[Dataset items]
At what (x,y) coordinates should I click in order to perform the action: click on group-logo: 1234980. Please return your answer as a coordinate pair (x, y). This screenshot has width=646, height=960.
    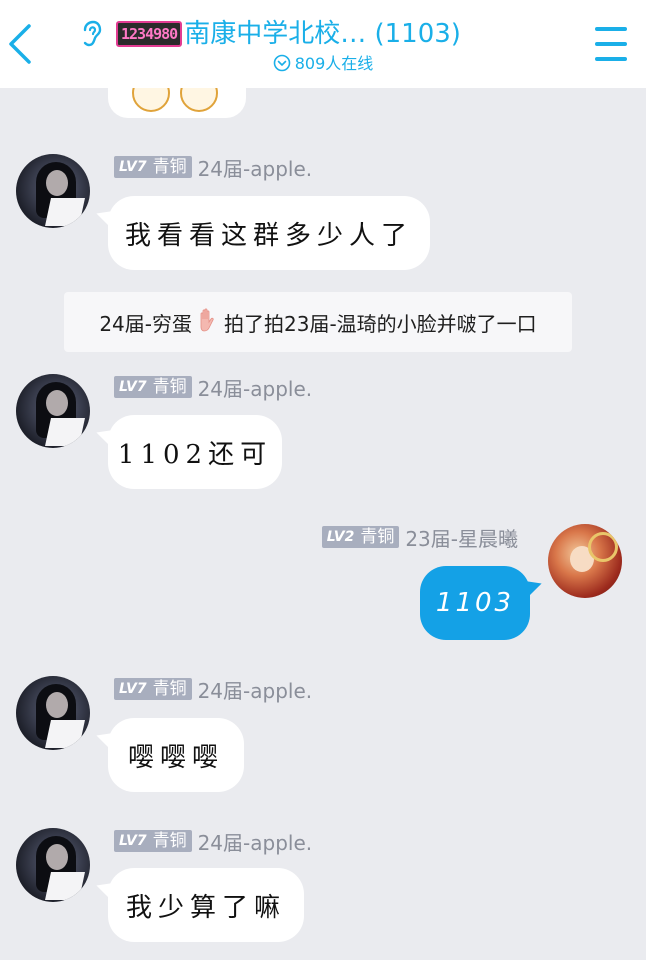
    Looking at the image, I should click on (150, 34).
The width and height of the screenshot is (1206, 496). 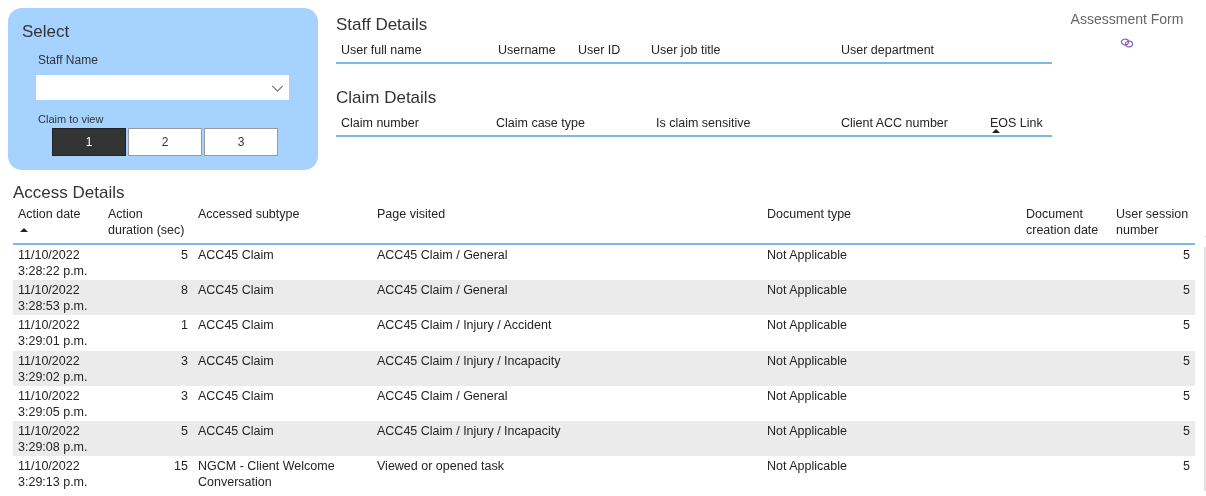 What do you see at coordinates (387, 98) in the screenshot?
I see `section-title: Claim Details` at bounding box center [387, 98].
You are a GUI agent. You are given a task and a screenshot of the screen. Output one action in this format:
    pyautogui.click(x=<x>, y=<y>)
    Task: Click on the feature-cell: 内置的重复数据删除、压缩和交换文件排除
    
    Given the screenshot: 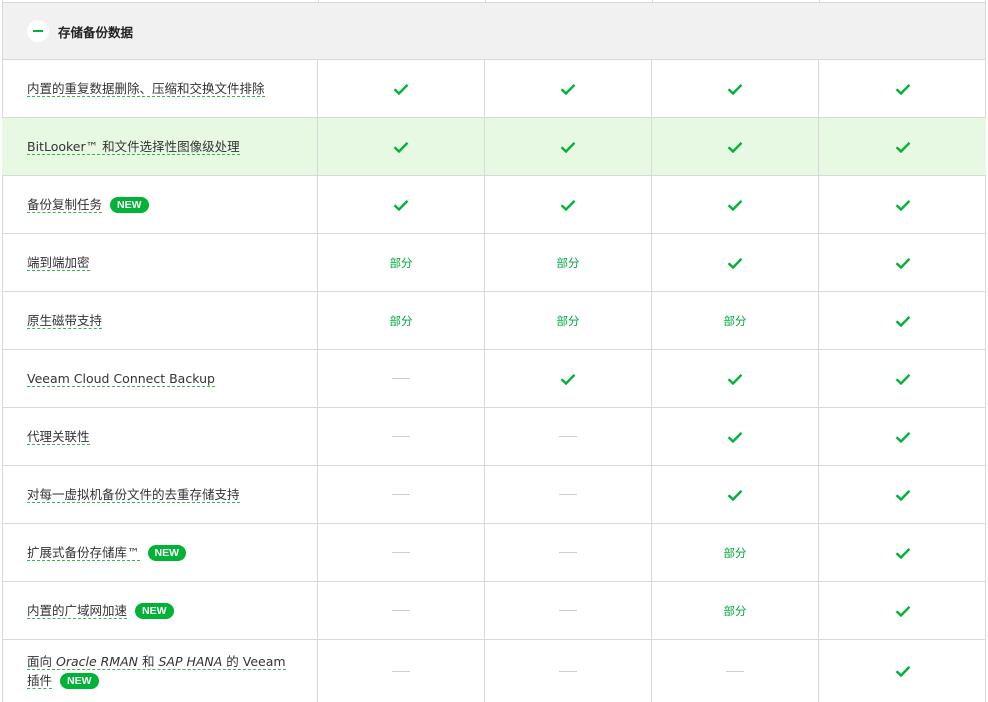 What is the action you would take?
    pyautogui.click(x=160, y=88)
    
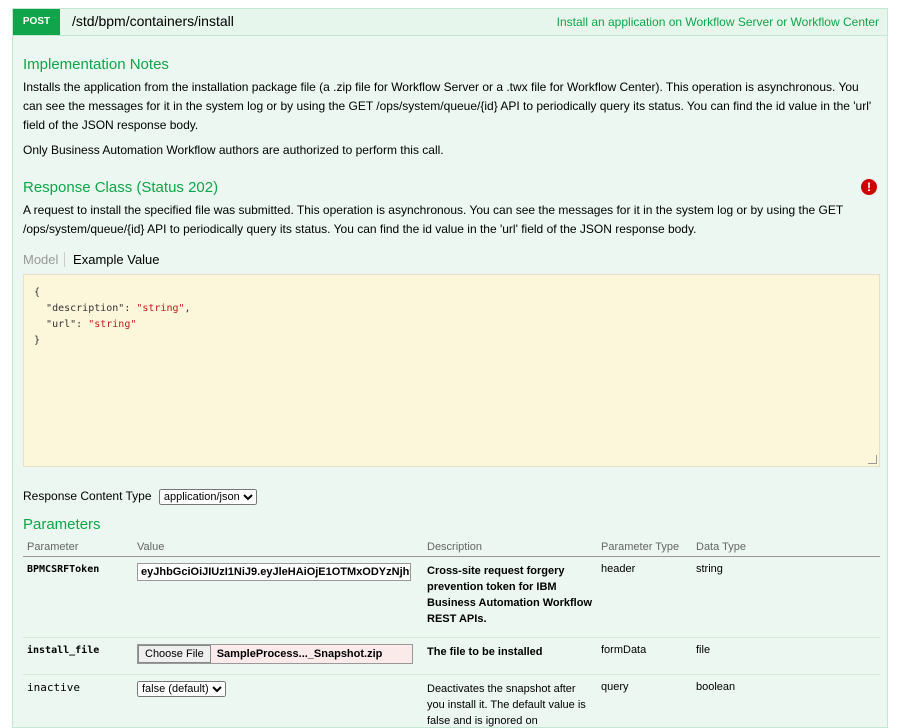  What do you see at coordinates (174, 654) in the screenshot?
I see `choose-file-button: Choose File` at bounding box center [174, 654].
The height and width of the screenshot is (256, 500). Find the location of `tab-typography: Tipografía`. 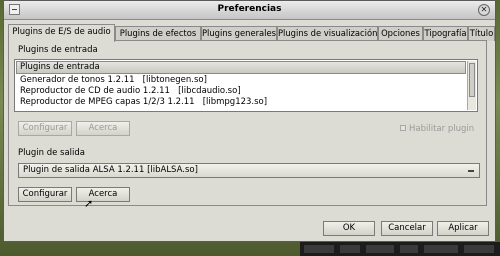

tab-typography: Tipografía is located at coordinates (446, 34).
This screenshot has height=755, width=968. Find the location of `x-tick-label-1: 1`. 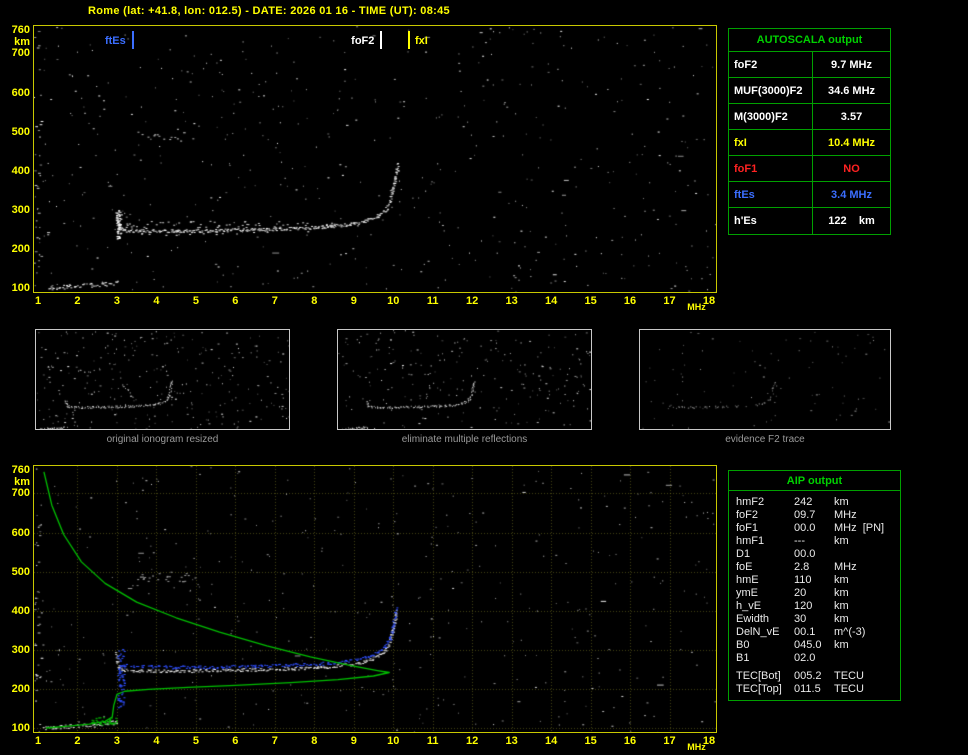

x-tick-label-1: 1 is located at coordinates (38, 741).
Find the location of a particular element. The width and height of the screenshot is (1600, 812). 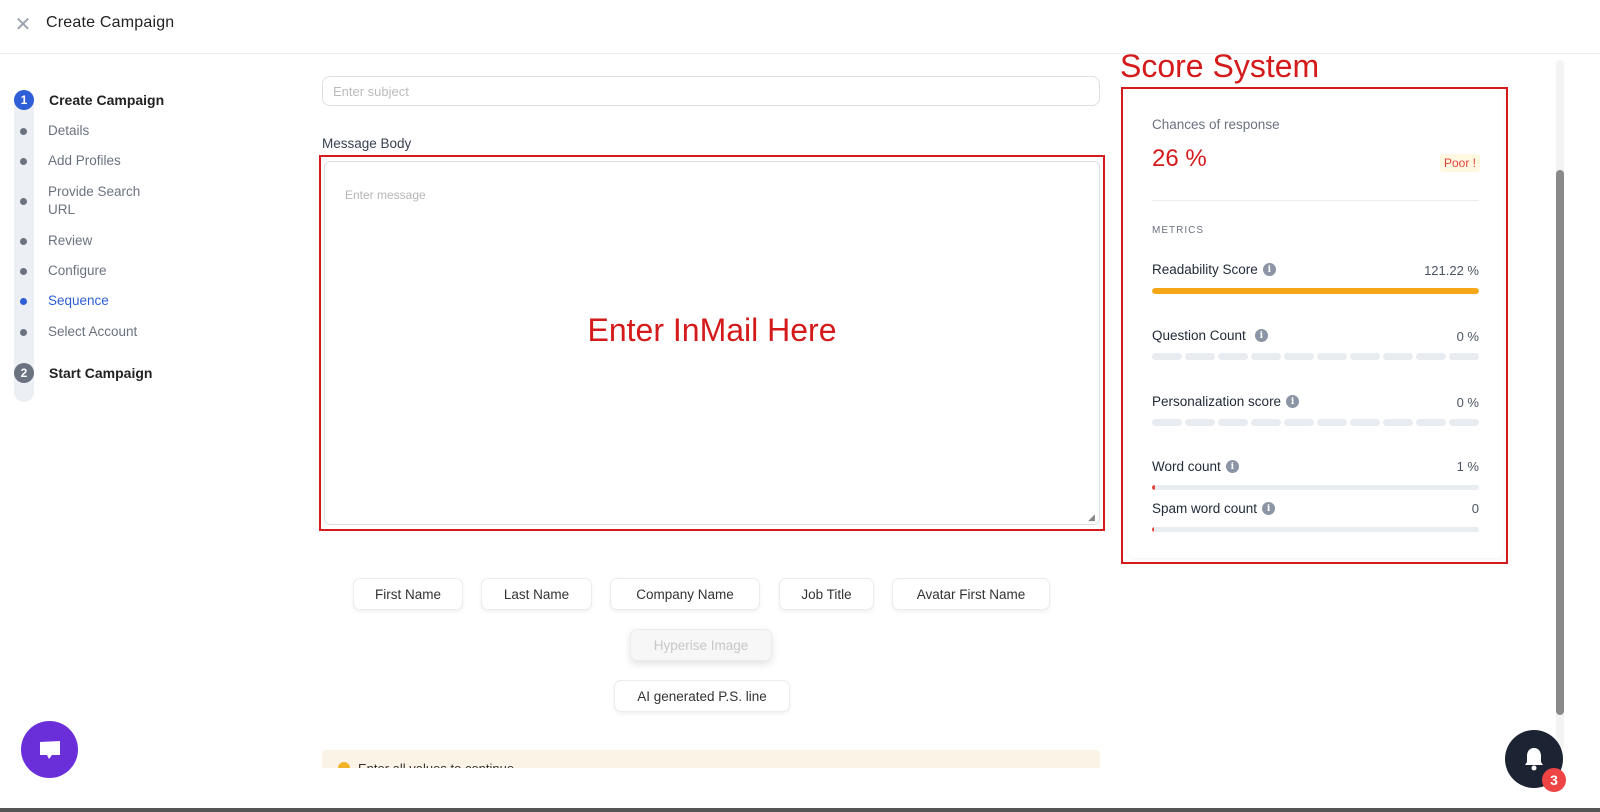

metric-label: Word count is located at coordinates (1186, 466).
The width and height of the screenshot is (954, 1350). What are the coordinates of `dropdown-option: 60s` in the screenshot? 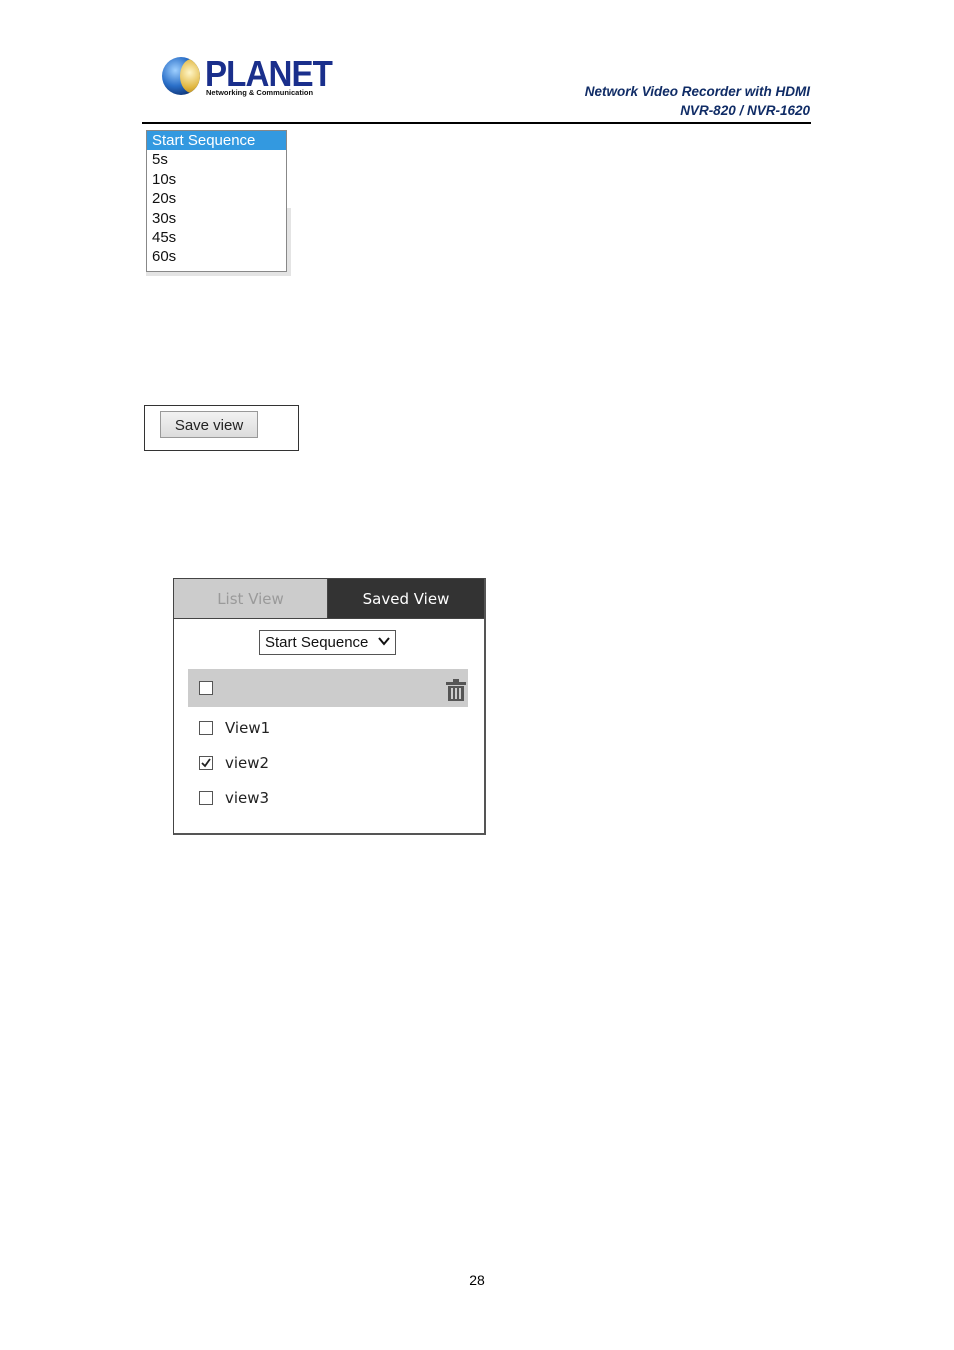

## WHAT TO PRODUCE
Reproduce the lines above verbatim, beginning with the line that contains "The height and" and continuing through the last of the lines, omitting the pictures.

## ANSWER TO THIS TASK
The height and width of the screenshot is (256, 500). Find the location of `tab-typography: Tipografía`. 

tab-typography: Tipografía is located at coordinates (446, 34).
This screenshot has height=755, width=968. Find the location of `x-tick-label-1: 1`. 

x-tick-label-1: 1 is located at coordinates (38, 741).
Find the location of a particular element. The width and height of the screenshot is (1600, 812). 

metric-label: Word count is located at coordinates (1186, 466).
The width and height of the screenshot is (954, 1350). What are the coordinates of `dropdown-option: 60s` in the screenshot? 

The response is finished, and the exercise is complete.